16 SEP 2014
Community Benefit Charities: New Legislation
The Co-operative and Community Benefit Societies Act 2014 has consolidated the legal framework for co-operatives and community benefit societies (formerly known as industrial and provident societies). The Act builds on some key legal changes and simplifies and updates the language of the legislation. It applies separate registration for co-operatives, and community benefit societies respectively. That means that new charitable societies will register as community benefit societies and not co-operatives.
Practitioners with existing society charity clients need to be aware that the 2014 Act has consolidated the former Industrial and Provident Societies Acts and has renamed societies as “registered societies”. When looking at the options for establishing a charity, the society model should be considered alongside other options such as a company limited by guarantee, an unincorporated charitable trust, and a Charitable Incorporated Organisation.

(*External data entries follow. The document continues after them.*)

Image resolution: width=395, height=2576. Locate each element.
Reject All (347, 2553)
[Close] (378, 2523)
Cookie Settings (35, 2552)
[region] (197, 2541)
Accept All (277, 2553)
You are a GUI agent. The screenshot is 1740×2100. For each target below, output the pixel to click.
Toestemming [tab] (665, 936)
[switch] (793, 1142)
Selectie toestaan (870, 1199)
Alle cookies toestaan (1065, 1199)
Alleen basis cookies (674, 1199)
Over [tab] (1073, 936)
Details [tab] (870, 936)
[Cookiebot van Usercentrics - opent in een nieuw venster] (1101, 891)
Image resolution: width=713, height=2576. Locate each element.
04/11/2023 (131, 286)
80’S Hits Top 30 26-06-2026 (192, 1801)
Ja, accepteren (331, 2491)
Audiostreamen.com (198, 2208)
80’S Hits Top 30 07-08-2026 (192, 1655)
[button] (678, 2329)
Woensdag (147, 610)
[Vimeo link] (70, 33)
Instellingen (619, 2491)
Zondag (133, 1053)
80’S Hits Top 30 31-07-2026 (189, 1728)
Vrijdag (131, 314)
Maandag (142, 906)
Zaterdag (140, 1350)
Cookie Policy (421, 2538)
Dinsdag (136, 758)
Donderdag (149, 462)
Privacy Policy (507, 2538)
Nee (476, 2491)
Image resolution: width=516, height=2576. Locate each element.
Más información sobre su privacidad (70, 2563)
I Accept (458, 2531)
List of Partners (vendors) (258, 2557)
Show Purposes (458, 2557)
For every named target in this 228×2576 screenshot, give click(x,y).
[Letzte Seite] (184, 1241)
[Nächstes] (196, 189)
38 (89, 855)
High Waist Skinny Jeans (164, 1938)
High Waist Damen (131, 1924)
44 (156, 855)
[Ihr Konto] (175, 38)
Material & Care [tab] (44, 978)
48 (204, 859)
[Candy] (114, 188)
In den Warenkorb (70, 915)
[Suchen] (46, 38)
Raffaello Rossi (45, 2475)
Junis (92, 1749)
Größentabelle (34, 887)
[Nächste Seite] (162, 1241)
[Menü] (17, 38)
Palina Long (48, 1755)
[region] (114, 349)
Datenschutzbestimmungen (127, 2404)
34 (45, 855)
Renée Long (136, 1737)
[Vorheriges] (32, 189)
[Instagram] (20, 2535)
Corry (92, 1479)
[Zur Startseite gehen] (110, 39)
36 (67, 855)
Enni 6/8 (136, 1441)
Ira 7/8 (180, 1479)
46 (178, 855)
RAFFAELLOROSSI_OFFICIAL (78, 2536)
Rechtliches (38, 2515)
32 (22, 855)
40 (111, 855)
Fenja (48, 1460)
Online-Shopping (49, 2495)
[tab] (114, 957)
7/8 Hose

To register a community benefit society, the business must be run primarily in the interests of people other than members, provide limited interest on members' loans or any member shares, prohibit any profit distribution to members or distribution of surplus assets on dissolution. Some community benefit societies register as charities and these societies my include in their constitution a legally enforceable restriction on any asset distribution or conversion into a different legal structure. Housing associations are the biggest group of community benefit societies but the structure is also used by charities, community organisations and amateur sports clubs. The registration conditions must continue to be met after initial registration. If they are not, the FCA Mutual Societies Team can cancel the society's registration.
The passage of the 2014 Act has highlighted the availability of this legal structure as an alternative to the use of other structures for charities.
Up to now, a community benefit society registered with charitable objects has been regarded as an “exempt” charity and, to gain the tax benefits of charitable status, has registered its status with HM Revenue and Customs rather than registering with the Charity Commission. That position continues for now but is likely to be be subject to change in due course - see http://www.charitycommission.gov.uk/detailed-guidance/registering-a-charity/exempt-charities-cc23/#annex1.
Among the advantages of the society structure over the other available structures is the power, subject to the Charity Commission's guidelines on share capital, to issue “withdrawable” shares to members which can be repaid to allow exit to members.
The Charity Commission guidelines on shares impose a number of restrictions on return and repayment:
“1. The interest rate is set at a level which is not in itself a motivation to buy shares and which the charity trustees can justify as being in the interests of the charity by reference to available commercial rates for borrowing.
2. The cost is part of the society's revenue expenses and met before the surplus is determined.
3. The rates are declared in advance of the period for which they will become payable, just as for a bank or building society account, and never retrospectively.
4. There is a power to suspend interest payments in the interests of the society.
5. There is a power of the society to withhold repayment of the shares, either temporarily or indefinitely and to write the value down below the nominal £1.
6. The shareholding does not confer any rights to the underlying assets of the society.
7. In the event of a solvent dissolution, shareholders cannot be paid more than the nominal value of their shares.”
Charitable community benefit societies also enjoy certain exemptions from Financial Services and Markets Act 2000 requirements when shares are issued.
Practitioners should be familiar with this legal structure so as to offer a full range of choices to clients setting up a charity. It is also important to be able to advise clients already operating a community benefit society charity.